I am very excited to share a project that I have been working on for the last year: Teaching China with the Smithsonian. This website represents a rich collaboration between curators, teachers, museum educators, and web designers. It was an incredible honor to be named a teacher-in-residence by the Smithsonian National Museum of Asian Art and to have so much access to the Freer Sackler galleries. It was also one of the best professional experiences of my career. On the site you will find a range of (awesome) teaching materials, including object specific lesson plans written by me and my colleagues, like this one about a summer chaofu.
People might be wondering about my interest in working with an Asian art museum. One, my masters degree is actually in museum education, and museum based teaching is originally what I thought I would do. Life being life, I ended up in the classroom and this was a glorious opportunity to check out the road I didn’t travel. Two, I have had a number of opportunities to teach and learn about China throughout my career.
When I taught 4th grade at The Dalton School, we studied the immigration of Chinese workers in the 1800s, as well as the xenophobia, discrimination, and detention they faced when they arrived.
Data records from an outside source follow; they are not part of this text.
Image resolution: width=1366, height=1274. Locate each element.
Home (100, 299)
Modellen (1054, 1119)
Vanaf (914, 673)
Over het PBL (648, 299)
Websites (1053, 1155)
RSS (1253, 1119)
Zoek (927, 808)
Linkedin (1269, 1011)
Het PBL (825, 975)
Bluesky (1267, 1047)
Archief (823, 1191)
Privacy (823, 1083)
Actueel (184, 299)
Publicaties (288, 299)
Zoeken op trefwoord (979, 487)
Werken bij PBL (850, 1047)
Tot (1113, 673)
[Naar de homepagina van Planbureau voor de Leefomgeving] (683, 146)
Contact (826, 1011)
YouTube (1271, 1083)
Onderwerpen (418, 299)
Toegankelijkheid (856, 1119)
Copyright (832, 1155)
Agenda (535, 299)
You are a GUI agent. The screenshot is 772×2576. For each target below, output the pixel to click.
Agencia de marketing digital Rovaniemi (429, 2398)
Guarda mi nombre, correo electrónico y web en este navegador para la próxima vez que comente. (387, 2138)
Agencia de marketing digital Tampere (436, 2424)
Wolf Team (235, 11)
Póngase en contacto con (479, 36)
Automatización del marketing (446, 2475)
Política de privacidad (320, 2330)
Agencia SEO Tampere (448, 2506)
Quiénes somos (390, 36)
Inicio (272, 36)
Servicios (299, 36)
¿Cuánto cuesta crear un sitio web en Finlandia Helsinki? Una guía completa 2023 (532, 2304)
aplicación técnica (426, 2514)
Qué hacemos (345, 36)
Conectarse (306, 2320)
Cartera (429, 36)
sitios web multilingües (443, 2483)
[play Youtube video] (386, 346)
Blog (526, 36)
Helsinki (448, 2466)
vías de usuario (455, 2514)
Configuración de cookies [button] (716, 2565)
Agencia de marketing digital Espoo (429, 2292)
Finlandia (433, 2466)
We learned about the Chinese Exclusion Act and the experiences many had on Angel Island. There is a lovely museum in New York City, the Museum of Chinese in America, that I recommend. These were not topics I studied growing up, even in California, and my perspective on the Asian-American experience was greatly widened.
When I taught 4th grade at Sidwell Friends School, we did a year long study of Ancient China. We learned about the dynasties, oracle bones, bronzes, and terracotta warriors. We compared Buddhism, Daoism, and Confucianism and made a lot of beautiful art that I wish I still had pictures of. Modern language and culture were also taught. Sidwell Friends actually has a tragic story behind its China studies program. Because of the program, I have been to China twice and visited many different parts including Beijing, Shanghai, Xi’an, Guangzhou, and Yunnan. An incredible array of landscapes, food, and displays of artistic expression were intertwined with complex histories, politics, and beliefs. What little I understood from teaching was brought alive and made more complex by traveling there.
A highlight was three weeks at Qinghai Lake in Central China where I supervised students partnering with Machik, an organization devoted to social innovation in Tibet. They helped run a summer camp for Tibetan youth from around the country. There were joyful moments with circle dancing and yak butter tea, as well as stories of oppression and discrimination that resonated deeply.
Since those trips, the relationship between China and the US has only grown more complicated, and in the midst of all of that, I joined Whittle School and Studios, which opened campuses this year in both countries. The goal is for students and faculty to freely flow, interact, and exchange ideas, which has already begun to happen. Circumstances keep bringing me closer to China so I keep processing, learning, and trying to understand. As I seek to build that understanding, I am grateful for the opportunities I have had to see things for myself.
People also wonder why billionaire white men like Arthur Sackler (who collected and donated many of the objects we wrote about) and Mansfield Freeman (whose foundation funded the website and teacher education project) focused their attention on Asian artifacts and cultures, specifically those from China. According to Mapping Cultural Philanthropy, “Sackler…sought to promote an understanding of Asian civilizations through analysis of their artistic expression.” Freeman, who lived, taught, and began an insurance company in China, also wanted to nurture a better understanding between the United States and Asian countries. He instructed the foundation to fund projects that would “strengthen the bonds of friendship between this country and those of the Far East…and to stimulate an exchange of ideas in economic and cultural fields which will help create mutual understanding and thus lessen the danger of such frictions and disagreements as lead to war.” In their own ways, they hoped their vast and valuable assets could be used to make the foreign more familiar. They hoped it would help build empathy. Current events tell us that the mutual understanding and peace they sought to foster still needs that support. This, I believe, makes our work even more relevant.
Art, like books, nurtures empathy. It sparks curiosity, which draws you in for a closer look. You become proximate. Bryan Stevenson of the Equal Justice Initiative talks a lot about promixity as a pathway, perhaps first to intellectual understanding, and then, if the heart is open enough, to radical empathy.
It is only by empathy being aroused that we change. ~ Alice Walker
Museums can play a powerful role in facilitating this journey from object to empathy by sparking our curiosity and bringing us into proximity with new objects, places, people, and stories. Both museums and travel have transformed me. I hope our lessons allow teachers and students to go on a journey together and through that journey better understand themselves, each other, and the world.